**WORK REQUEST**
Copy the records below word for word, leaving out nothing.

**EXTRACTED ENTRIES**

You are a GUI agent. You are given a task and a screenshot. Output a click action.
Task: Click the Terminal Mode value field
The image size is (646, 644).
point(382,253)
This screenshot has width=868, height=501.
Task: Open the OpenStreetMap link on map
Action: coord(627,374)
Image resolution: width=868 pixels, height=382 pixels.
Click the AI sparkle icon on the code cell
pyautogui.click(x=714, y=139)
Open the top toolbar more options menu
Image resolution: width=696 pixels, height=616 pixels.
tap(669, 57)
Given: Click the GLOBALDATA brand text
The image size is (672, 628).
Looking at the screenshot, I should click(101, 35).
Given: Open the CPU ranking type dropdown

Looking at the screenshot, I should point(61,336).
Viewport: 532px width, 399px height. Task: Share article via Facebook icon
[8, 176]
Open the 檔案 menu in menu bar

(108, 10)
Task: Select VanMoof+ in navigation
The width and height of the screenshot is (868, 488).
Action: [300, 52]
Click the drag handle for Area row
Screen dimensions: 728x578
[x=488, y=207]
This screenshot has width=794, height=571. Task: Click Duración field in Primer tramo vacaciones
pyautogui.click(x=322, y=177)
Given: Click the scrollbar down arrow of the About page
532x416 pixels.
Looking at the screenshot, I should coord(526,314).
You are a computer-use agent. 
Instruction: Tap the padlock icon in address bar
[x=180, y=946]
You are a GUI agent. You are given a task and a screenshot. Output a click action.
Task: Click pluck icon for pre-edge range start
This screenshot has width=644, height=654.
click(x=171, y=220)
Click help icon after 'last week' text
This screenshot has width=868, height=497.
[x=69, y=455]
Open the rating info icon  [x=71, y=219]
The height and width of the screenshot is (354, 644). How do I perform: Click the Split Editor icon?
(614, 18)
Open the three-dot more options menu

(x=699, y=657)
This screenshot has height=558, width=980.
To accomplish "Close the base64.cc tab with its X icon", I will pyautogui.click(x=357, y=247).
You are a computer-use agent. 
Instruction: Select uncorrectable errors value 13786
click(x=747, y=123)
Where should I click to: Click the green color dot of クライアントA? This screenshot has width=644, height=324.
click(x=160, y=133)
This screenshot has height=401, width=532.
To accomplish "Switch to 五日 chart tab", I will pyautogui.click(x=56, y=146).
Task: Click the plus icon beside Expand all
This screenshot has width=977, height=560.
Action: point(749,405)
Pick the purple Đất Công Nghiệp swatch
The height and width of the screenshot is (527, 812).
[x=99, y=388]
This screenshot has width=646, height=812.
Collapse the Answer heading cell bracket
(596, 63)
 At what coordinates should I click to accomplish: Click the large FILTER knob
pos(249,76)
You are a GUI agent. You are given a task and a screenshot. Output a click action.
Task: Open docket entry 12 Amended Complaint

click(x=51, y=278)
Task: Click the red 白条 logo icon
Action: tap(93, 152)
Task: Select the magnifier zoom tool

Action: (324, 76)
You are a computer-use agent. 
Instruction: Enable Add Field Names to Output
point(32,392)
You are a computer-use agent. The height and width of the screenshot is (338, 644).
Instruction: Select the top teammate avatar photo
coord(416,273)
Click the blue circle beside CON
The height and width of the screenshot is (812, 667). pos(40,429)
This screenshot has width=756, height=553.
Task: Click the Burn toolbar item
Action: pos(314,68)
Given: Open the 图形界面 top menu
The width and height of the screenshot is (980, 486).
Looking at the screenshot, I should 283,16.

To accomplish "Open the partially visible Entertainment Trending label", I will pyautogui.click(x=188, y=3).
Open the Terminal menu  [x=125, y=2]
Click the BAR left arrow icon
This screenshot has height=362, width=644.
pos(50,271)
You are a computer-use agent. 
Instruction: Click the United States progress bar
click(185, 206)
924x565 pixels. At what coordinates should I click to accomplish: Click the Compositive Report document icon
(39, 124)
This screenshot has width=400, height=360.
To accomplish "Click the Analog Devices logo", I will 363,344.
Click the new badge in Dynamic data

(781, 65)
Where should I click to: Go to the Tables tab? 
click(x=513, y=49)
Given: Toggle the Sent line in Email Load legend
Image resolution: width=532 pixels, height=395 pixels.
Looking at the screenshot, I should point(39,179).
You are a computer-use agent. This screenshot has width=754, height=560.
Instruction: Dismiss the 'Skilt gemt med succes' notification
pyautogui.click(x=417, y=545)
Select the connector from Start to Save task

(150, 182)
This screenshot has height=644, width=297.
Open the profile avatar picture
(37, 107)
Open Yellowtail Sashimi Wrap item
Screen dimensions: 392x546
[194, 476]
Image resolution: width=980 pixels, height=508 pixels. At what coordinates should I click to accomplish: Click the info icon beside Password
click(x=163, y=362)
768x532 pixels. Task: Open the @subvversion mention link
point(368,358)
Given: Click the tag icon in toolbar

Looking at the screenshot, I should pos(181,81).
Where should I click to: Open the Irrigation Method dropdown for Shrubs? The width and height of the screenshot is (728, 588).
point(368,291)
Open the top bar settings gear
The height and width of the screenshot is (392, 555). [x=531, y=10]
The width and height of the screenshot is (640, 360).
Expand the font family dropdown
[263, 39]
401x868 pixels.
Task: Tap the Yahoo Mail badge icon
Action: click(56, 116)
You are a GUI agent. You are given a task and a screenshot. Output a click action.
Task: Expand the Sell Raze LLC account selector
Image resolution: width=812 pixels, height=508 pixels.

**REPLY**
You are a GUI agent. You are given a task and a screenshot. Output a click action.
Task: Click the Terminal Mode value field
The image size is (646, 644).
point(382,253)
This screenshot has width=868, height=501.
Task: Open the OpenStreetMap link on map
Action: coord(627,374)
Image resolution: width=868 pixels, height=382 pixels.
Click the AI sparkle icon on the code cell
pyautogui.click(x=714, y=139)
Open the top toolbar more options menu
Image resolution: width=696 pixels, height=616 pixels.
tap(669, 57)
Given: Click the GLOBALDATA brand text
The image size is (672, 628).
Looking at the screenshot, I should click(101, 35).
Given: Open the CPU ranking type dropdown

Looking at the screenshot, I should point(61,336).
Viewport: 532px width, 399px height. Task: Share article via Facebook icon
[8, 176]
Open the 檔案 menu in menu bar

(108, 10)
Task: Select VanMoof+ in navigation
The width and height of the screenshot is (868, 488).
Action: [300, 52]
Click the drag handle for Area row
Screen dimensions: 728x578
[x=488, y=207]
This screenshot has width=794, height=571. Task: Click Duración field in Primer tramo vacaciones
pyautogui.click(x=322, y=177)
Given: Click the scrollbar down arrow of the About page
532x416 pixels.
Looking at the screenshot, I should coord(526,314).
You are a computer-use agent. 
Instruction: Tap the padlock icon in address bar
[x=180, y=946]
You are a GUI agent. You are given a task and a screenshot. Output a click action.
Task: Click pluck icon for pre-edge range start
This screenshot has width=644, height=654.
click(x=171, y=220)
Click help icon after 'last week' text
This screenshot has width=868, height=497.
[x=69, y=455]
Open the rating info icon  [x=71, y=219]
The height and width of the screenshot is (354, 644). How do I perform: Click the Split Editor icon?
(614, 18)
Open the three-dot more options menu

(x=699, y=657)
This screenshot has height=558, width=980.
To accomplish "Close the base64.cc tab with its X icon", I will pyautogui.click(x=357, y=247).
You are a computer-use agent. 
Instruction: Select uncorrectable errors value 13786
click(x=747, y=123)
Where should I click to: Click the green color dot of クライアントA? This screenshot has width=644, height=324.
click(x=160, y=133)
This screenshot has height=401, width=532.
To accomplish "Switch to 五日 chart tab", I will pyautogui.click(x=56, y=146).
Task: Click the plus icon beside Expand all
This screenshot has width=977, height=560.
Action: point(749,405)
Pick the purple Đất Công Nghiệp swatch
The height and width of the screenshot is (527, 812).
[x=99, y=388]
This screenshot has width=646, height=812.
Collapse the Answer heading cell bracket
(596, 63)
 At what coordinates should I click to accomplish: Click the large FILTER knob
pos(249,76)
You are a GUI agent. You are given a task and a screenshot. Output a click action.
Task: Open docket entry 12 Amended Complaint

click(x=51, y=278)
Task: Click the red 白条 logo icon
Action: tap(93, 152)
Task: Select the magnifier zoom tool

Action: (324, 76)
You are a computer-use agent. 
Instruction: Enable Add Field Names to Output
point(32,392)
You are a computer-use agent. The height and width of the screenshot is (338, 644).
Instruction: Select the top teammate avatar photo
coord(416,273)
Click the blue circle beside CON
The height and width of the screenshot is (812, 667). pos(40,429)
This screenshot has width=756, height=553.
Task: Click the Burn toolbar item
Action: pos(314,68)
Given: Open the 图形界面 top menu
The width and height of the screenshot is (980, 486).
Looking at the screenshot, I should 283,16.

To accomplish "Open the partially visible Entertainment Trending label", I will pyautogui.click(x=188, y=3).
Open the Terminal menu  [x=125, y=2]
Click the BAR left arrow icon
This screenshot has height=362, width=644.
pos(50,271)
You are a computer-use agent. 
Instruction: Click the United States progress bar
click(185, 206)
924x565 pixels. At what coordinates should I click to accomplish: Click the Compositive Report document icon
(39, 124)
This screenshot has width=400, height=360.
To accomplish "Click the Analog Devices logo", I will 363,344.
Click the new badge in Dynamic data

(781, 65)
Where should I click to: Go to the Tables tab? 
click(x=513, y=49)
Given: Toggle the Sent line in Email Load legend
Image resolution: width=532 pixels, height=395 pixels.
Looking at the screenshot, I should point(39,179).
You are a computer-use agent. This screenshot has width=754, height=560.
Instruction: Dismiss the 'Skilt gemt med succes' notification
pyautogui.click(x=417, y=545)
Select the connector from Start to Save task

(150, 182)
This screenshot has height=644, width=297.
Open the profile avatar picture
(37, 107)
Open Yellowtail Sashimi Wrap item
Screen dimensions: 392x546
[194, 476]
Image resolution: width=980 pixels, height=508 pixels. At what coordinates should I click to accomplish: Click the info icon beside Password
click(x=163, y=362)
768x532 pixels. Task: Open the @subvversion mention link
point(368,358)
Given: Click the tag icon in toolbar

Looking at the screenshot, I should pos(181,81).
Where should I click to: Open the Irrigation Method dropdown for Shrubs? The width and height of the screenshot is (728, 588).
point(368,291)
Open the top bar settings gear
The height and width of the screenshot is (392, 555). [x=531, y=10]
The width and height of the screenshot is (640, 360).
Expand the font family dropdown
[263, 39]
401x868 pixels.
Task: Tap the Yahoo Mail badge icon
Action: click(56, 116)
You are a GUI agent. You are given a task and a screenshot. Output a click action.
Task: Expand the Sell Raze LLC account selector
Image resolution: width=812 pixels, height=508 pixels.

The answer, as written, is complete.